Considering Our Volunteers

How does the church respond to those who contact us with requests like, “I want my baby done” and “I want a funeral with all the bells and whistles, like Jimmy was a member of the church” and “I want a wedding at the church and perhaps a reception and sound system and…” Long time church members and active adherents see this and blow a fuse. They look at people with tenuous connections to the church taking advantage of the congregation, getting the church to offer lots of services, the building, the staff, for next to nothing. After a time the church will begin to think it is time to create policy, say in writing that members get these services for free and non-members have to pay for them. The sense of satisfaction with this remedy lasts for about a month. That is until persons calling the church tell the office they are members, that the paper work has been lost. And to add insult to injury the long time and active adherent now has to pay for these services. Oops.

I do understand this frustration, though less from a monetary point of view. We simply don’t know why some folks offer limited financial contributions and others are more generous. Even when we assume people have nice homes, drive sturdy cars and have generous pensions we don’t know the total picture, financial demands that may be more onerous than we realize. My view of these offerings by the church is that we do them with grace-filled love and suggest an amount with no strings attached, for everybody, no exceptions. Working in a church, a place inspired by Jesus, is to understand that these kind of challenges are “the cost of doing business”. If you set out to be a witness to a grace-filled love you don’t expect reciprocity, you do what you do in love and hope others will too.

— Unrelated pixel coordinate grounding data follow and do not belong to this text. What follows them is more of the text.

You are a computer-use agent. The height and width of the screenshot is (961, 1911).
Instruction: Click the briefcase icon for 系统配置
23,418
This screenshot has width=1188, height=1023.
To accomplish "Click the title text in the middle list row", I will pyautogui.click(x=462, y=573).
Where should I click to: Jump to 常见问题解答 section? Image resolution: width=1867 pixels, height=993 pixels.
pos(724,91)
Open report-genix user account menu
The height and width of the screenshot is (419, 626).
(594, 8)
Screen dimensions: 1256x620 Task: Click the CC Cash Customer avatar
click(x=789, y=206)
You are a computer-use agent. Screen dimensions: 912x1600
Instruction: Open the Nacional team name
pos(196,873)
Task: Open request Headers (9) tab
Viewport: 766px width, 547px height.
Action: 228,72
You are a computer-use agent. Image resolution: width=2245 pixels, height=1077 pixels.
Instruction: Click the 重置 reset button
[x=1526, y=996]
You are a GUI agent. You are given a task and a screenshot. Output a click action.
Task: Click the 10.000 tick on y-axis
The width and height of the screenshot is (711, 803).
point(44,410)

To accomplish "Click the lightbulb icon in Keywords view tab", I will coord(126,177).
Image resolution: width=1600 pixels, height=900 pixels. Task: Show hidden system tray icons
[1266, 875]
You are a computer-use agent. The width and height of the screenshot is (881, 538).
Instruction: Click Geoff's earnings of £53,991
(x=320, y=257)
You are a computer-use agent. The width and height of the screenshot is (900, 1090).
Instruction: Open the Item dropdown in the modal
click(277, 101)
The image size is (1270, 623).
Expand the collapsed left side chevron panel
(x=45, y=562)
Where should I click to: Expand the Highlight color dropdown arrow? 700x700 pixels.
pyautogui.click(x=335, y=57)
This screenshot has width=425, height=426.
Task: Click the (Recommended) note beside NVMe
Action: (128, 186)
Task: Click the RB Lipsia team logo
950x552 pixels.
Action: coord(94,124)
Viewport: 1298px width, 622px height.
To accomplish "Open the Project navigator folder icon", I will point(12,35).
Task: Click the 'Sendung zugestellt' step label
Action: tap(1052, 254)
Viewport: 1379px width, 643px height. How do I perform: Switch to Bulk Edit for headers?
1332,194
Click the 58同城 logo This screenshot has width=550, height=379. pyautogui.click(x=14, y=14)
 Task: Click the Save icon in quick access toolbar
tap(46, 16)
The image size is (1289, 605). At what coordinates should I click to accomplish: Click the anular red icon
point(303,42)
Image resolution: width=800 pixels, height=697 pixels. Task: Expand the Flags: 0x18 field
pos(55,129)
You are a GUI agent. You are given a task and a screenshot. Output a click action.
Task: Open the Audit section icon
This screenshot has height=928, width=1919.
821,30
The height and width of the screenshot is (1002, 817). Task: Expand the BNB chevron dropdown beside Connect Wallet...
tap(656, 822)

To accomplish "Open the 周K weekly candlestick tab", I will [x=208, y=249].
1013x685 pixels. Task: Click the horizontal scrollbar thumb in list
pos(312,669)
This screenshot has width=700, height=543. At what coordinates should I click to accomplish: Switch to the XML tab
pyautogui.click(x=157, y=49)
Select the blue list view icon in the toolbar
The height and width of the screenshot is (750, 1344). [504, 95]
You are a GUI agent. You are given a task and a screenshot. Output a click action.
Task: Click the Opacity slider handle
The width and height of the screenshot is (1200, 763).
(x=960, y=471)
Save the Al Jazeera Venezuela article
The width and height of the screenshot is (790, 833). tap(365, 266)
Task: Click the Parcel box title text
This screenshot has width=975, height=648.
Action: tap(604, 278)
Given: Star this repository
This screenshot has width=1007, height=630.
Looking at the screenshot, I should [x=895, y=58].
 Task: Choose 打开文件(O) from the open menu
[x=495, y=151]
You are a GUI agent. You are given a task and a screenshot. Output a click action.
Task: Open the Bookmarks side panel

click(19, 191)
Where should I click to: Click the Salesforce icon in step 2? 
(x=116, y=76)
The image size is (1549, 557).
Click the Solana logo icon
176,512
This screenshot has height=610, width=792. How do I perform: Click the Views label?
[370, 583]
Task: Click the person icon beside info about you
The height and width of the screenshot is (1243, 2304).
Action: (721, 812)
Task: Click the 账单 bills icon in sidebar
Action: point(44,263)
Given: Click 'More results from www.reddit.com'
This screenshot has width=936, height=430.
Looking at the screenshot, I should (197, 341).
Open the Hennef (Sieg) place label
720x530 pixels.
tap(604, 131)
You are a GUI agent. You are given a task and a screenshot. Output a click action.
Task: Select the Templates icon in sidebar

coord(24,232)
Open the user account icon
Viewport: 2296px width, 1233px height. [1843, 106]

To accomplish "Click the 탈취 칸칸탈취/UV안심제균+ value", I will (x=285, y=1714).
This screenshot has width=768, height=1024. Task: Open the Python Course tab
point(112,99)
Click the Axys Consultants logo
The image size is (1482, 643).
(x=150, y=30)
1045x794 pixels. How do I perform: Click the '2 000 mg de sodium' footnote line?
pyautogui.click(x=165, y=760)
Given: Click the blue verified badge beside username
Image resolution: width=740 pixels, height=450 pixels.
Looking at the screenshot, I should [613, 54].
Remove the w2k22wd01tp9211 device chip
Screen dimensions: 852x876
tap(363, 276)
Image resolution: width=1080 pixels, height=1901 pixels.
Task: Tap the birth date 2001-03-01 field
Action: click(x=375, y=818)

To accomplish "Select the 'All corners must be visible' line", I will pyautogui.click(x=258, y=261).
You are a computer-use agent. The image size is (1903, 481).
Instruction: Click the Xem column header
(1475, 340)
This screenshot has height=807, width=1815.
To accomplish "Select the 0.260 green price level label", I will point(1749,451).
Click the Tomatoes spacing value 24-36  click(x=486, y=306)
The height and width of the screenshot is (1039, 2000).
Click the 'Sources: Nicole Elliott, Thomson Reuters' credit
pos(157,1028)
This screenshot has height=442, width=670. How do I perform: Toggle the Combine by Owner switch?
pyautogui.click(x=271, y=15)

What frustrated me is not the money, it is the lack of consideration. I am a staff person so I expect people to ask me to do things. If a member, adherent, active person, someone who never darkens the door of the church, come to me with a request I try my best to fulfill that request regardless of what the other does or doesn’t do. But I am troubled by how inconsiderate people are of the church volunteers. Imagine taking advantage of a volunteer, 80 years plus, who comes first thing in the morning, lifting chairs, making sandwiches, using their modest pension to pay for things like foodstuffs, so something can come in and demand service. Again, it is not me who I am protective of, I feel responsible for the volunteers who offer their best to assist anyone and everyone who needs the church for a funeral or a wedding or some other event.

So I am bothered when someone comes to the church and expects the service of an events planner, a paid support staff from a hotel, the building to be carried for like a convention center, when in reality they know they are dealing with a church, where the only paid person is the Minister. Is that fair?

In a culture of me-first, where we expect to receive service the way we want it, when we want it, where we can go online and complain when the service is not perfect, it is no surprise we have these kind of behaviours. But it is regrettable and unjust and cause for concern. Further, leaving aside what this kind of demanding attitudes do to others think what it does to the soul of the person making these expectations known? Is it really any way to enjoy life to go around demanding, expecting, without ever offering to be part of a group (people don’t join groups much anymore) ourselves? I feel for these persons and hope and pray they do come to see the world from other perspectives, in particular the perspective of the one doing the volunteering.